Even in School Uniform

Feminist Blogs / Wednesday, January 30th, 2019

Just take a look at how Google describe the word ‘catcall’:

“they were fired for catcalling at women”

Google uses the example of women being the gender who are on the receiving end of catcalling. I find it quite sad that catcalling is associated with women and not men, or that it’s a word in our vocabulary in the first place. It’s a word that can easily lead you to imagine a scenario of a woman walking down the road, men leaning out of a van, and as they drive past, tooting and shouting a derogatory phrase.

I mean it’s wrong in itself, but what’s even more wrong (and just concerning) is the age at which girls are being catcalled.

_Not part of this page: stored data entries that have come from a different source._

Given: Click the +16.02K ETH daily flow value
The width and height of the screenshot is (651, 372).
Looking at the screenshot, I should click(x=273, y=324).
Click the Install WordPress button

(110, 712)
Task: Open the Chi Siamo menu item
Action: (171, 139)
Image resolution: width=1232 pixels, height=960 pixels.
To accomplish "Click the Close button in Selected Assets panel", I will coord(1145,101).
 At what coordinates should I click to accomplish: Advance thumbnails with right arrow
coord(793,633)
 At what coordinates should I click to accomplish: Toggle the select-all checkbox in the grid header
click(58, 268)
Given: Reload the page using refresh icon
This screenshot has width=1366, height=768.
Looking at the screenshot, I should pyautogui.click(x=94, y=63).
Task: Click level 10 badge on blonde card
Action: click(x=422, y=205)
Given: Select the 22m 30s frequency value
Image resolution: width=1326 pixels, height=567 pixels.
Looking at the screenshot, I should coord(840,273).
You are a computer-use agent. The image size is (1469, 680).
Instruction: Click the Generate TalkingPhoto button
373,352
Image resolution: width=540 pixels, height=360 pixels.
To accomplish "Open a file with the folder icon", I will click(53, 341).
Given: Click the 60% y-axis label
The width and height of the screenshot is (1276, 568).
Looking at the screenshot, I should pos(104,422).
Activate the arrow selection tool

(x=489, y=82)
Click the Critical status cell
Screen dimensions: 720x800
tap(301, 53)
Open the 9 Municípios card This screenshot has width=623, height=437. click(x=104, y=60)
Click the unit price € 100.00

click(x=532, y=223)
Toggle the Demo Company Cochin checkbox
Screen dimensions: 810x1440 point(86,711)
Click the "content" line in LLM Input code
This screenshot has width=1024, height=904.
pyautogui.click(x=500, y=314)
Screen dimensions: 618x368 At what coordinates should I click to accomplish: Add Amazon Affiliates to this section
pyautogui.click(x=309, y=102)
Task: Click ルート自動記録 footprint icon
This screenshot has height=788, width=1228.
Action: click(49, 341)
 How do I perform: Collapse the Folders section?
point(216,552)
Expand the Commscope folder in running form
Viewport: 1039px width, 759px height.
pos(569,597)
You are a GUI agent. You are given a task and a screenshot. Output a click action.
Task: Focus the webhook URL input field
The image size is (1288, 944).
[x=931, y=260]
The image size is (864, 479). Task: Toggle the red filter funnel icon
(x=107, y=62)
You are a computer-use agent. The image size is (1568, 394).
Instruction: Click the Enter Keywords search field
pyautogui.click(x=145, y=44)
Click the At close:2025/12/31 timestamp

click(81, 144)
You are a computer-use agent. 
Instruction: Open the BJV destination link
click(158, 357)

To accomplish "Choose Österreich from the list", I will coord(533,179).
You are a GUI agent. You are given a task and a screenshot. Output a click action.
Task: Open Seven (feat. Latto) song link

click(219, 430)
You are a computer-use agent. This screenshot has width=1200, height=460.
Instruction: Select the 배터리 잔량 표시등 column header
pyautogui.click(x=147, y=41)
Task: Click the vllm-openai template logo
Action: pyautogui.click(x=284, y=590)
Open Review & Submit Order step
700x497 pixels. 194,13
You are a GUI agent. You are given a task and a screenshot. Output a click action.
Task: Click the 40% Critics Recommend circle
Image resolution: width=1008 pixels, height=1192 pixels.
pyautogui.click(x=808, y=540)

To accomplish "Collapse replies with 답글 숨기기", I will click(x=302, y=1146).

When somebody is in a school uniform, there’s a general consensus that they’re under the age of 16. So what angers me is when the catcalling still takes place in this scenario. When people look, see a girl or boy in school uniform, probably understand that they’re under 16 and still think that it is suitable to shout inappropriate jargon at them.

I remember when I was in year 6, I was probably 10 at the time, and my parents finally let me walk home from school on my own. ‘Excited’ was an understatement. My route home usually included walking back with some of my friends the majority of the way, but then having around a 7 minute walk on my own. I wasn’t in the slightest bit scared of walking this part alone, but I soon became aware of something which I wasn’t expecting. Every now and then, random men who I didn’t know, would lean out of car or van windows and shout, sound their horn or just stare at me. I was 10. Sometimes, I would get boys a good few years older than me, walk past and either shout something in my face or ask for my phone number, which they probably only did for a dare.

This happened more or less 3 times a week between the ages of 10 and 16, all whilst I was wearing my school uniform. Don’t get me wrong, this still happens now, but at least there is no indicator of my age (still not making this okay). The thing is, I wasn’t scared by catcalling, it didn’t make me uncomfortable or want me to change my route home. Unfortunately, this is the case for many women, but for me, it was normal. Not just because it happened so often, but because I saw it happen all around me. I would always witness other girls being catcalled, which just led me to presume this was a normal part of growing up. You reach a certain age, you grow a pair of boobs and you immediately qualify to be a target of catcalling, right? Definitely not.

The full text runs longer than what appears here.